Pakistan's debt and liabilities rose to nearly Rs 31 trillion at the end of September. (Representational)
Cash-strapped Pakistan's quest for a $8 billion bailout package from the International Monetary Fund (IMF) by January 15 might not be successful as the global lender wants the government to adopt tougher measures to address the external sector imbalances before sending the country's case to its Executive Board, a media report said today.
The Express Tribune, quoting sources in the ministry of finance, said the two sides made their first contact on Thursday for the first time since November 20 when they concluded their first round of talks for the bailout package.
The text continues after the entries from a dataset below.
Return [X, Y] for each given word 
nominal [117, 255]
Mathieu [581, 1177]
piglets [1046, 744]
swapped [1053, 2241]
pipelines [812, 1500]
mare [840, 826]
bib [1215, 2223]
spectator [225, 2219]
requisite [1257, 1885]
Finance Minister Asad Umar and the IMF's Washington-based mission chief Harald Finger made contact through a video link, the report said. The two sides discussed the developments that took place during three weeks.
Talks between Pakistan and the IMF remained inconclusive last month after both sides could not bridge the gulf on issues like the increase in electricity prices, hike in interest rate, rupee devaluation and tax collection targets.
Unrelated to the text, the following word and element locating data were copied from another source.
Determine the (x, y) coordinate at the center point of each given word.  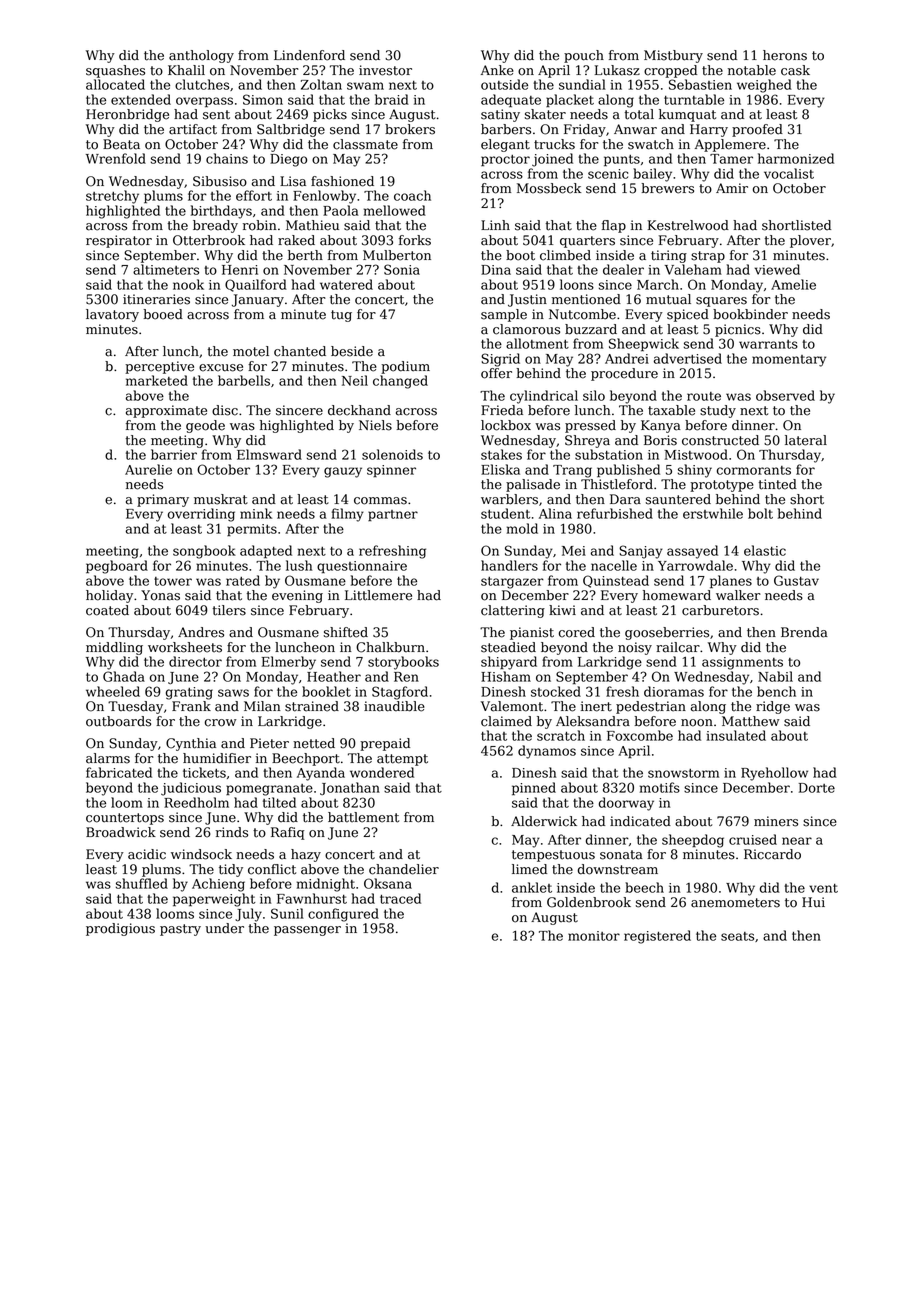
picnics (738, 330)
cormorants (754, 470)
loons (577, 284)
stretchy (112, 197)
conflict (272, 869)
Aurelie (148, 469)
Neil (355, 380)
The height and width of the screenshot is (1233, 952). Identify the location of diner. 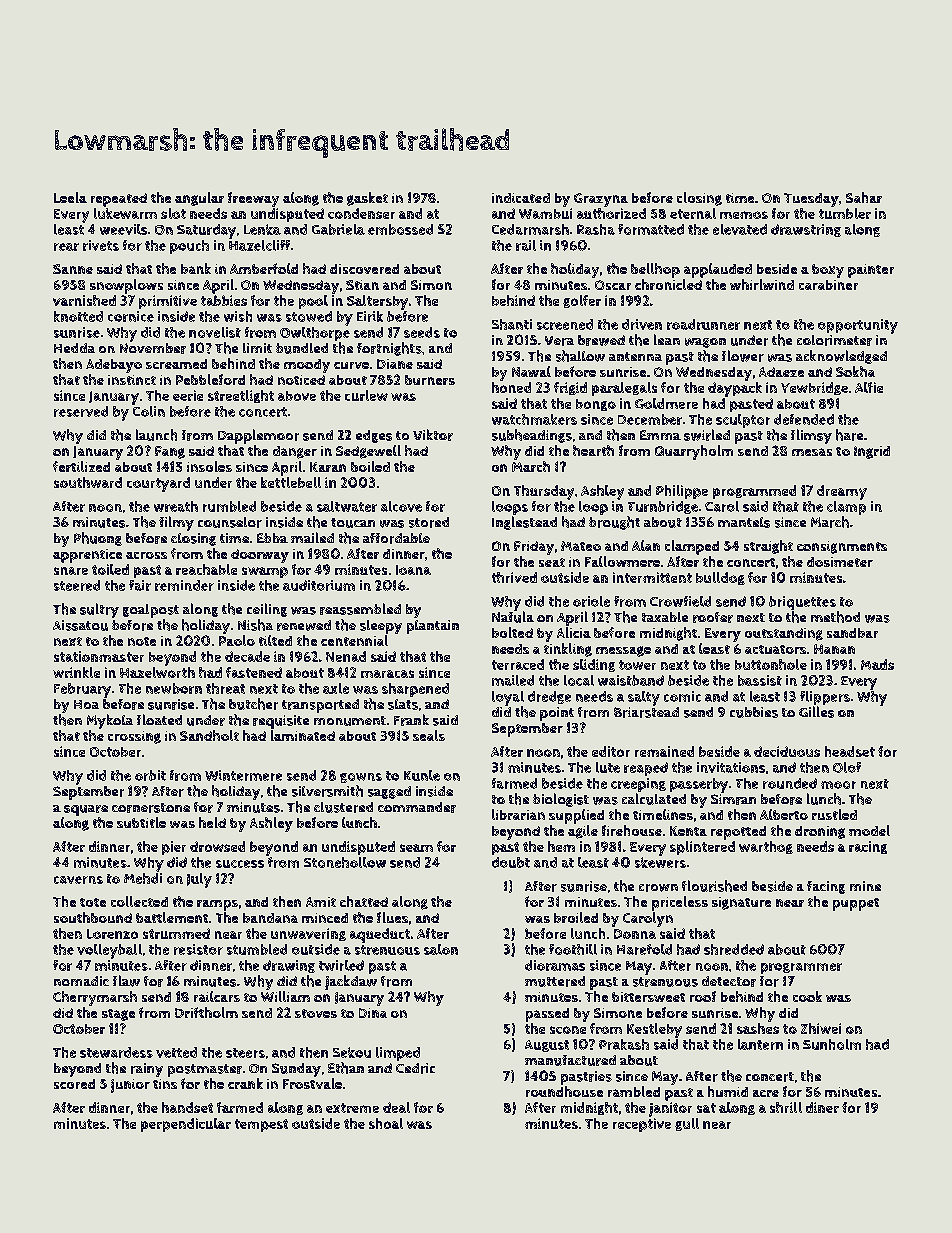
(822, 1107).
At that time, Pakistani officials had claimed that the staff-level agreement could be reached before Christmas holidays and Pakistan could request the IMF to send its case to the next board meeting, tentatively scheduled for January 15, the report said.
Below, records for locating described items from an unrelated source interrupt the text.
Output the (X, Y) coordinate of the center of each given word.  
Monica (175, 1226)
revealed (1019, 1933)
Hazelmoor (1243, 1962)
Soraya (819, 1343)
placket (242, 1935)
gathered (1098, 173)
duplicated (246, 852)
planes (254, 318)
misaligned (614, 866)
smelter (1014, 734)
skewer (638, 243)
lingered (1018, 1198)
Both the sides showed flexibility and talks on Thursday were held in a more conducive environment than last month, said a senior official of the ministry.
The finance minister informed the IMF mission head about developments on exchange rate and monetary policy.
Sources said the IMF welcomed both the developments but urged Pakistan to continue these necessary actions to address the external sector imbalances. The IMF wanted further adjustments in the exchange rate and monetary policy, said sources.
During the video conference, the two sides also discussed the issue of the increase in the electricity prices that remain unimplemented, the report said.
The IMF was demanding 22 per cent further increase in electricity prices to address the issue of the circular debt, the report said.
Meanwhile, Pakistan's debt and liabilities rose to nearly Rs 31 trillion at the end of September 2018 with an addition of Rs 984 billion in just three months, another report in the same newspaper said.
The increase comes amid concerns over a rapid rise in the debt burden in coming months owing to currency depreciation and interest rate hike.
One of the key reasons behind the higher debt was the increase in interest rate and depreciation of the rupee during July-September 2018, the report said.
Pakistan has received an aid package of USD 6 billion from Saudi Arabia and an assurance of financial help from China, both close allies, to tide over the immediate cash crunch.